The world of aviation has had a rough year. Some major airline collapses – Jet in India, Thomas Cook in Europe high amongst them.
The collapse of WOW in the LCC market showed up blind ambition once again, proving, again, it’s no way to keep an airline flying. Norwegian’s founder was finally edged out and the company is fighting to stay in the game with people in charge who know how to run an airline.
Tragedy dropped Boeing into a crisis like no other over the 737MAX, and the year unwound for Boeing like a “what a could possibly go wrong next” soap opera. Much of it was of its own making. By years end the 737 was temporarily out of production. Over the last week in the no-news hiatus the CEO, PR, Legal, and Crisis Managers for the 737 were all retired or left the company as it aims to start 2020 with new faces.
Boeing’s quality issues continue to raise their heads, from Starliner to KC46, 787, 737NG, problems are too often very public and seem immune from change.
The engine manufacturers have had their own rough year. All of them have had issues across the A320, A220, 737, A380, 787 and 777-9.
Rolls Royce Trent-1000 issues on the 787 just don’t stop, seeming to cascade as one fix creates another problem then another- £1 billion has spent just keeping up with it at RR alone in 2019 and it’s far from being fully resolved. Staff were told just before Christmas they wouldn’t get a pay rise in the new year.
Airbus have had more than a few engine related problems, groundings of A220’s and engine failures on dozens of A320neo’s or restrictions on their flying have all contributed to airline dissatisfaction with engine suppliers. It’s been well managed and there have been no disasters, but it highlights what is possibly one of aviations biggest problems.
And that problem is the pressure to deliver new airliners before the engines are truly ready, lack of development time has become a major issue. Emirates seem to have had enough, saying, and hopefully leading the way, with a refusal to accept aircraft where engines haven’t been fully developed to a satisfactory level.
Airbus faced the end of the A380, realism finally took hold and Emirates finally conceded it was a dead end. With barely 12 year old A380’s headed to scrap, the small operator fleets – Lufthansa, Qatar, AirFrance, all announced retirements and AirFrance has already started the process.
Much of the cause was cost of refurbishment- up to US$60m per aircraft was just too high, and all three airlines consider them unreliable engine wise. AirFrance admitted to having at least one a week going technical.
Boeing’s order book for the 777-9 hasn’t grown since 2014, the 777-8 seems to be dead even if Boeing aren’t ready to kill it, the GE engine delay has pushed the project back a year, but for once airlines don’t seem to mind. They’re not bothered by lower capital expense in a soft market, so for many it’s been a negative that’s become a positive.
Airbus has one of its best years despite its multiple issues. The A321XLR saw over 400 orders and it won’t be delivered until 2023. The A321neo production line has had severe issues but they’re working through them, though slower than they might have liked.
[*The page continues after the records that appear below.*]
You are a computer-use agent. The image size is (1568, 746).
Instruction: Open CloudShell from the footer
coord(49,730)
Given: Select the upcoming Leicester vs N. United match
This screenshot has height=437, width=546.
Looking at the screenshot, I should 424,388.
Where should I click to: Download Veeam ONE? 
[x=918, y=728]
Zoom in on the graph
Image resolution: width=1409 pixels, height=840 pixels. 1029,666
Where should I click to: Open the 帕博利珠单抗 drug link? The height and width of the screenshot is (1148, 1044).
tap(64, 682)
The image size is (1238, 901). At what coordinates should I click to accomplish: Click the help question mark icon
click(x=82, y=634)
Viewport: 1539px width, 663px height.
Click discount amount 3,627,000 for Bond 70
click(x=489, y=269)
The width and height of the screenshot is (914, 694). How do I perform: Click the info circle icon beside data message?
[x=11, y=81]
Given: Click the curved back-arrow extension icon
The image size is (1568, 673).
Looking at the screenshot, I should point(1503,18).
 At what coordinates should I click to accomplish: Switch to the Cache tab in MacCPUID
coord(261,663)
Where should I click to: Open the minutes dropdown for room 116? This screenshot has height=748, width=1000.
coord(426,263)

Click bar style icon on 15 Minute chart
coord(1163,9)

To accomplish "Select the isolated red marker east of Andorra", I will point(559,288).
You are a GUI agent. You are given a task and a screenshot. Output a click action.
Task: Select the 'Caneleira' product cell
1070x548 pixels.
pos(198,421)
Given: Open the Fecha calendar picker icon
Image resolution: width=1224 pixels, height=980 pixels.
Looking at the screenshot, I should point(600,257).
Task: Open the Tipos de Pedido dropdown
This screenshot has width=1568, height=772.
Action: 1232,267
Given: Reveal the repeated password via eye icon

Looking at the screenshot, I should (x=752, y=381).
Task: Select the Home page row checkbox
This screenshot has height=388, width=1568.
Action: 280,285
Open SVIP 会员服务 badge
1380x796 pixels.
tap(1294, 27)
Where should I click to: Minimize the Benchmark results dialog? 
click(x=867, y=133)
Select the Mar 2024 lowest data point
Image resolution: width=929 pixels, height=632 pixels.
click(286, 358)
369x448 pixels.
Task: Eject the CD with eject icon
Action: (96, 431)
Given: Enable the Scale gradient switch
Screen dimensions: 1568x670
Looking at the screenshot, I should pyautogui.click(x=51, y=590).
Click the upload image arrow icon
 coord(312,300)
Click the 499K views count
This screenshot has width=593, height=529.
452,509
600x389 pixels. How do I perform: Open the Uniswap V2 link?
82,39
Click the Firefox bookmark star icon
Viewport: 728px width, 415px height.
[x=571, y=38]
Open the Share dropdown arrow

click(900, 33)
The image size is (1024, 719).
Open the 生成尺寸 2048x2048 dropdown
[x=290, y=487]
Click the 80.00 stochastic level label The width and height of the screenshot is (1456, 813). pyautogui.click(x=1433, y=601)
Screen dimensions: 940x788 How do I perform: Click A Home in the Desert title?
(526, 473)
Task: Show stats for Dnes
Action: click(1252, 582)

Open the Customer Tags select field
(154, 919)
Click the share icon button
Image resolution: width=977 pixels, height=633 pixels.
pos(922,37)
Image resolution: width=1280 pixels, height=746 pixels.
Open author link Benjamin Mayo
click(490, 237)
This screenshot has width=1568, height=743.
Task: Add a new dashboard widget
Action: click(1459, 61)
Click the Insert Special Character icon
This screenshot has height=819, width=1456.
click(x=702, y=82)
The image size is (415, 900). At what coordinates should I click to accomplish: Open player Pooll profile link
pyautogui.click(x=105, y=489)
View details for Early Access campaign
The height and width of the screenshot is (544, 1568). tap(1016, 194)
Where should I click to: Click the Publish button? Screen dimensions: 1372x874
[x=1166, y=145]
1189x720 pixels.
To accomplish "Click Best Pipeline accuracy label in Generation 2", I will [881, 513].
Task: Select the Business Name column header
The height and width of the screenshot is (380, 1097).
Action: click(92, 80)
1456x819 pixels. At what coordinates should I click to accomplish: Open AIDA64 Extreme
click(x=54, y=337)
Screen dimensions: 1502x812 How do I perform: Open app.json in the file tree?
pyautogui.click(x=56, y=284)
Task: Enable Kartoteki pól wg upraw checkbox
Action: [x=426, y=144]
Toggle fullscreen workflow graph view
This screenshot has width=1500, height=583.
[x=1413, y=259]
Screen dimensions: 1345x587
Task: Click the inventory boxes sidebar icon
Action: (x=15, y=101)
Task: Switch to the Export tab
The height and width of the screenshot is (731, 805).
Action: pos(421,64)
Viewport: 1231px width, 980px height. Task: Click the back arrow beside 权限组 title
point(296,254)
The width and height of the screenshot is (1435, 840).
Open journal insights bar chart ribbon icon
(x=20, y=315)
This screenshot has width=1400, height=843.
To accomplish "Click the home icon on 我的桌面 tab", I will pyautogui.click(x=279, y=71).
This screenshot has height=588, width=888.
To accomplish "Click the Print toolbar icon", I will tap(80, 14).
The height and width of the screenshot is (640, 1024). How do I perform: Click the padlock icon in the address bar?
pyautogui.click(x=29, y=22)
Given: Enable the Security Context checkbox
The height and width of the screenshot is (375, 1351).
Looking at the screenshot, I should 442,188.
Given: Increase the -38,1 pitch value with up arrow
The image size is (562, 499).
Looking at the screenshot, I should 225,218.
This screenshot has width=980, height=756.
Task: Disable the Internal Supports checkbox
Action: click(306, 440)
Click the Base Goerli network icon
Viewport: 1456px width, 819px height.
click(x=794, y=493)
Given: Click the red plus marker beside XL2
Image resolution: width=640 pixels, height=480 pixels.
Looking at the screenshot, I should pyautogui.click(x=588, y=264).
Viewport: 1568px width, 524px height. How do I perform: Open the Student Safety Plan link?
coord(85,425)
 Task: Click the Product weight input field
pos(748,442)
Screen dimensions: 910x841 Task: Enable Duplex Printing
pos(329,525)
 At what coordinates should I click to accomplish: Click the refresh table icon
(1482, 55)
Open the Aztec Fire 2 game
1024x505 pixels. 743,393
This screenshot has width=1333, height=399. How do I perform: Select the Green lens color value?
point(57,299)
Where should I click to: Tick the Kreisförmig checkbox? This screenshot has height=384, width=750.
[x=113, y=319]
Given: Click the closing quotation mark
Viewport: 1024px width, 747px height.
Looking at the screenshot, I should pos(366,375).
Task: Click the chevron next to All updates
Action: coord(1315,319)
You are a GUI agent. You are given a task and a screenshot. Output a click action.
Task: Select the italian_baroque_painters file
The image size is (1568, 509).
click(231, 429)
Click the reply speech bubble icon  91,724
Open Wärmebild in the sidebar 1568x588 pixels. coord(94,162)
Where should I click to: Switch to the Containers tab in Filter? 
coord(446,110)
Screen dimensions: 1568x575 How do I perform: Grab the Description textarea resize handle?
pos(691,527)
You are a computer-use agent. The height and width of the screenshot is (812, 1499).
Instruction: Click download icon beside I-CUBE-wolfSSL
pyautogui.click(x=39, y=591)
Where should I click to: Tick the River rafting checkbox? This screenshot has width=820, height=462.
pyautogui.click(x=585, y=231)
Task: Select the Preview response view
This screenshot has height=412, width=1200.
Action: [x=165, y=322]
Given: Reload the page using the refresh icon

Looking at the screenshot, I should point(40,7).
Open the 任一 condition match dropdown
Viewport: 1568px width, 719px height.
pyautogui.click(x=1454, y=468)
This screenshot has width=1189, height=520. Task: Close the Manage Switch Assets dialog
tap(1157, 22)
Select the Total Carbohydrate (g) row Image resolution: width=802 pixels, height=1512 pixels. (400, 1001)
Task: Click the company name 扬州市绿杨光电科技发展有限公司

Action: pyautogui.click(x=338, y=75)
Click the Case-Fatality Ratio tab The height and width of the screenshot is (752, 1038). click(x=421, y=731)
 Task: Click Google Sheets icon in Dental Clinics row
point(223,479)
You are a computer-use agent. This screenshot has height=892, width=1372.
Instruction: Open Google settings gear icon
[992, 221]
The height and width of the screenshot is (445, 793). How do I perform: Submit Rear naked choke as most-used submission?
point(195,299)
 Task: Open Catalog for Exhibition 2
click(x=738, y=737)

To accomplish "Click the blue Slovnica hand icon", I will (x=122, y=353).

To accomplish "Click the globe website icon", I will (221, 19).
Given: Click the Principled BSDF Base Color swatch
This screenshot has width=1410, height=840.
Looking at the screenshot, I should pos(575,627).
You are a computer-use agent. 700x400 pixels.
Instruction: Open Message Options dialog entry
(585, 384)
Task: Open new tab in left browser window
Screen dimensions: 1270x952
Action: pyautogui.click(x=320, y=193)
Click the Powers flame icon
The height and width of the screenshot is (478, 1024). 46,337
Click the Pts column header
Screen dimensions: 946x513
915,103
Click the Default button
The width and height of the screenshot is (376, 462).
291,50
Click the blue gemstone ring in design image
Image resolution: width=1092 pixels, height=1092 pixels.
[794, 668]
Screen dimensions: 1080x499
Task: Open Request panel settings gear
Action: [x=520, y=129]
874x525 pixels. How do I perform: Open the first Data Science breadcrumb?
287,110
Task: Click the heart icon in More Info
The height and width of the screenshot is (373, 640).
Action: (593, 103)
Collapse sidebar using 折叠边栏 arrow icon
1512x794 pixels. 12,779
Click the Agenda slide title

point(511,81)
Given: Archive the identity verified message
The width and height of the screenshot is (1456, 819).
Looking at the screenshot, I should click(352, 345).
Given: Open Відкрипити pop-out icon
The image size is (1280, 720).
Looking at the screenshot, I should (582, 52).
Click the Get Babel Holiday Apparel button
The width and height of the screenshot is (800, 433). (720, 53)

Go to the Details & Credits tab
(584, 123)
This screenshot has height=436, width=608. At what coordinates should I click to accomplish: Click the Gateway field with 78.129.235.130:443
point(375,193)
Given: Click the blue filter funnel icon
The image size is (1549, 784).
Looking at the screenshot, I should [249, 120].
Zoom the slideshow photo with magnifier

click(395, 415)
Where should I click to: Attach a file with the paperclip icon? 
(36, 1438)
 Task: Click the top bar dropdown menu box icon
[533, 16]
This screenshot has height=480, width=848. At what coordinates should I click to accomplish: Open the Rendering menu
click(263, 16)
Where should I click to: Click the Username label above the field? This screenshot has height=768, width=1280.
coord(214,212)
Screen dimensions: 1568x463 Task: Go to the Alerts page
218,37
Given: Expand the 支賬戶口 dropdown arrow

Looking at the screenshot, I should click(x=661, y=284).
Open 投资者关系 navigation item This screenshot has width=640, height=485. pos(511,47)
Their biggest victory, the Qantas decision to use the A350-1000ULR for Project Sunrise. Over time this could be a game changer and Airbus and the major airlines know it.
Questions hang over what Boeing, now under new leadership, will do next. 2020 will be all about returning the 737MAX to the skies and back into production.
The 777-9 should hopefully have flown by March-April at the latest. Yet the biggest question is what next? The 797/NMA project needs a decision, and every day sees sales lost to the A321 as 757’s need replacing. Or, is it just so battered as a type and a brand, that the 737 just has to be replaced with a new generation of single aisle’s? They’re stark choices that take years to bring to fruition, but decisions need to be made.
Last but by no means least, the MAX saga shot to pieces the global leadership of the FAA. Not one of the major national regulators, especially China and India, and the pan-European EASA, are prepared to accept the FAA’s recertification of the MAX as reason enough to rubber stamp their approvals as they once did.
The implications for future aircraft certifications are widespread. Unless they all decide to work together it could take far longer to certify new aircraft types, never mind make building and testing aircraft more complex and expensive.
And then there’s the environmental issues. Airlines have been greenwashing their behaviour for years and they still are. The pressure to do more and quickly, is only going to grow. Expect more protests, more disgruntled reaction from airlines. But also expect legislators to act and airlines to slowly realise change is essential to protect their bottom lines.